Extremely low concentrations of putrescine, spermidine and spermine added to the extracellular medium of cultures of mammalian cells inhibit the induction of ornithine decarboxylase activity despite 100‐ to 1,000‐fold greater intracellular polyamine concentrations. The diamines, 1,2‐diaminoethane, 1,3‐diaminopropane, 1,5‐diaminopentane, 1,7‐diaminoheptane, 1,10‐diaminodecane, 1,12‐diaminododecane also inhibit ornithine decarboxylase at all concentrations tested (greater than 10 −6 M). In contrast, 10 −6 M to 10 −3 M 1,8‐diaminooctane, the alkyl analog of spermidine, enhances ornithine decarboxylase activity. The concentraton of putrescine required to inhibit the activity of ornithine decarboxylase by 50% is a characteristic of each cell line; however, it varies by as much as 1,000‐fold among the five cell lines we have tested (L1210 leukemic, H35 hepatoma, N18 neuroblastoma, W256 carcinosarcoma and 3T3 fibroblasts). The antizyme to ornithine decarboxylase can be induced in all these cells by high (di)(poly)amine concentrations.
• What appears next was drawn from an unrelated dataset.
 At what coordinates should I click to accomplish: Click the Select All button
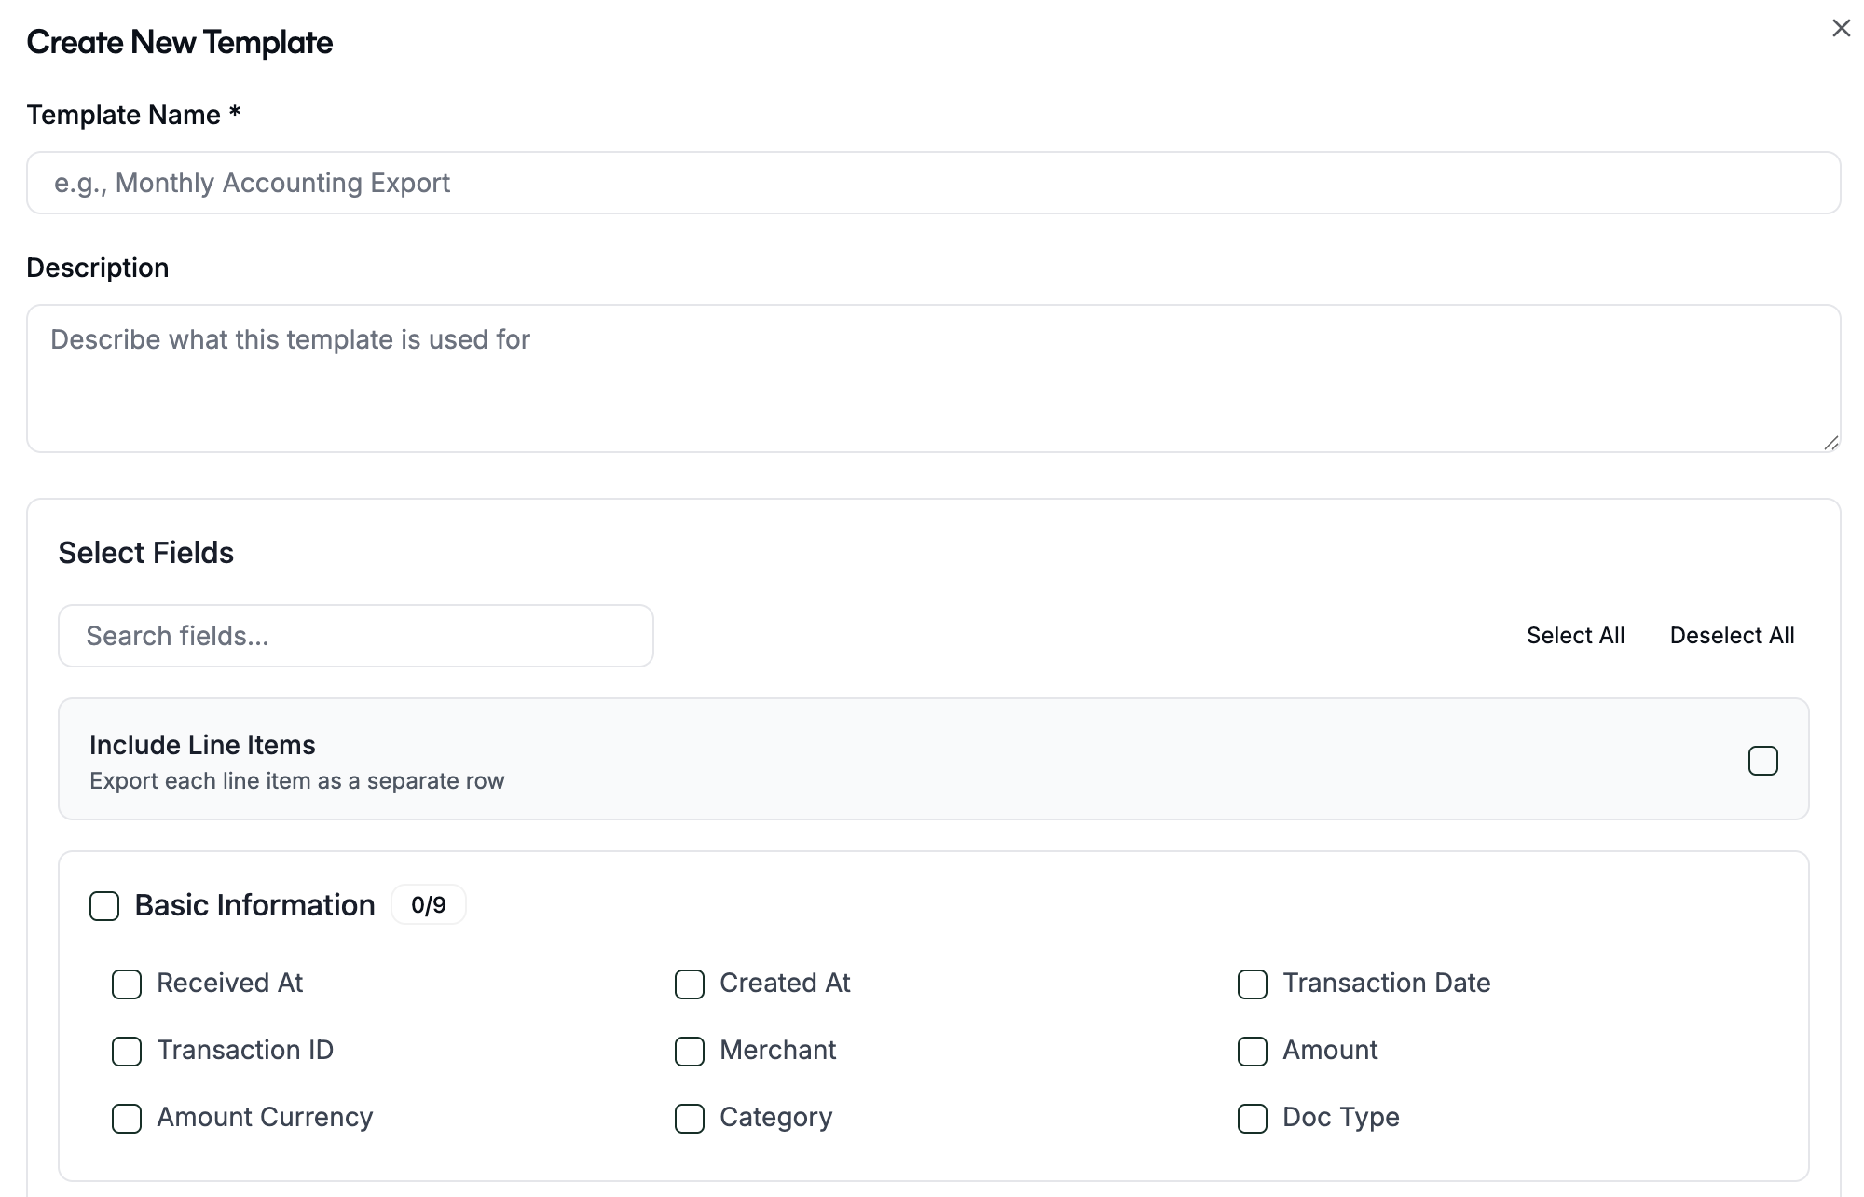(1575, 636)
Based on these and other experiments we suggest a working hypothesis: that the polyamines regulate ornithine decarboxylase activity through two different sites that may be interrelated; a sensitive membrane‐mediated site that responds to minute fluctuations of extracellular polyamine levels and a coarse site which may be intracellular or membrane associated that responds to larger fluctuations of intracellular polyamine levels. The consequences of such a control mechanism operating within the whole organism are discussed.